Nearly 85 million people enrolled in Medicaid will have their eligibility redetermined at the end of the public health emergency, triggering a high risk of coverage loss of eligible individuals. In light of what is being referred to as the “unwinding,” CMS officials released a template that states must use to detail their plans to process renewals for millions of Medicaid recipients who have remained on their state’s programs during the pandemic.

A federal mandate instituted toward the beginning of the public health crisis dictates that anyone enrolled in Medicaid cannot lose coverage during the pandemic. Prior to the public health crisis, states regularly evaluated whether residents still qualified for the safety-net program. The pandemic has suspended those routines for the past two years, leading to record-high enrollments across the country. HHS extends the public health emergency in 90-day increments, and it is currently set to end April 16.

According to new CMS guidance, states will be required to share with the federal government how many renewals they plan to begin processing during each month of the year-long “unwinding period,” which methods they will be taking and how they plan to limit coverage losses. States will be required to submit the form to CMS by the 45th day before the end of the month in which the public health emergency ends.

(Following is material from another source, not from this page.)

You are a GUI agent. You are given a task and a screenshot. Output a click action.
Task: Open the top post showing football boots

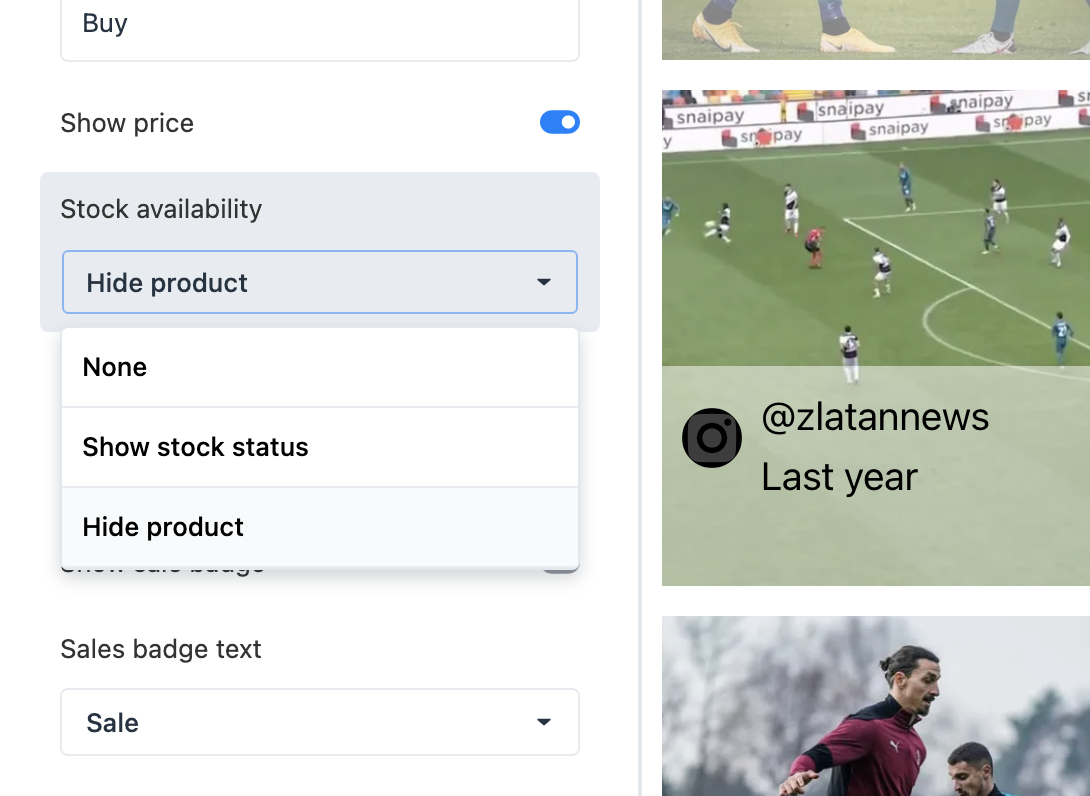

Will states be ready to submit this data? A new Kaiser Family Foundation poll found that nearly every state is capable of tracking call-center statistics and a majority can report the share of disenrollments that were determined ineligible (as opposed to disenrollments that occurred due to procedural reasons). Having timely and reliable data from states is needed to monitor the unwinding process and assess whether additional steps should be taken to avoid coverage losses among those who remain eligible. However, the majority of states report that an increase in income will be the primary reason for the disenrollment, although several states also anticipate incomplete renewals or missing documentation will be a primary reason for disenrollment. In the 20 states currently able to report it, it is estimated that approximately 13 percent of Medicaid enrollees will lose coverage when the public health emergency ends.

Several states have already announced plans to tackle the unwinding. The Oregon state legislature created a task force earlier this month that has been charged with looking at ways the state could create a “bridge plan.” This plan would cover basic health and dental coverage for people who get disenrolled from the state’s Medicaid program, the Oregon Health Plan. Currently, the Oregon Health Plan is available for individuals earning up to 138 percent of the Federal Poverty Level as well as pregnant women who make up to 185 percent of the FPL. The bridge plan would be for individuals making between 138 percent and 200 percent of the FPL.

The Ohio Department of Medicaid says that no one will be disenrolled without an eligibility redetermination or two failed attempts to obtain verification from the enrollee. To avoid falling into the two-failed-attempts category, the agency has urged Ohioans to double-check that their contact information is current and complete – especially their current mailing address.

In California, the state’s Medi-Cal director announced that the state would have to begin the process of redetermining who is eligible in May if the emergency order ends in April. Since enrollees need a 60-day notice, individuals who are due to update their eligibility information in July would need renewal packages by May.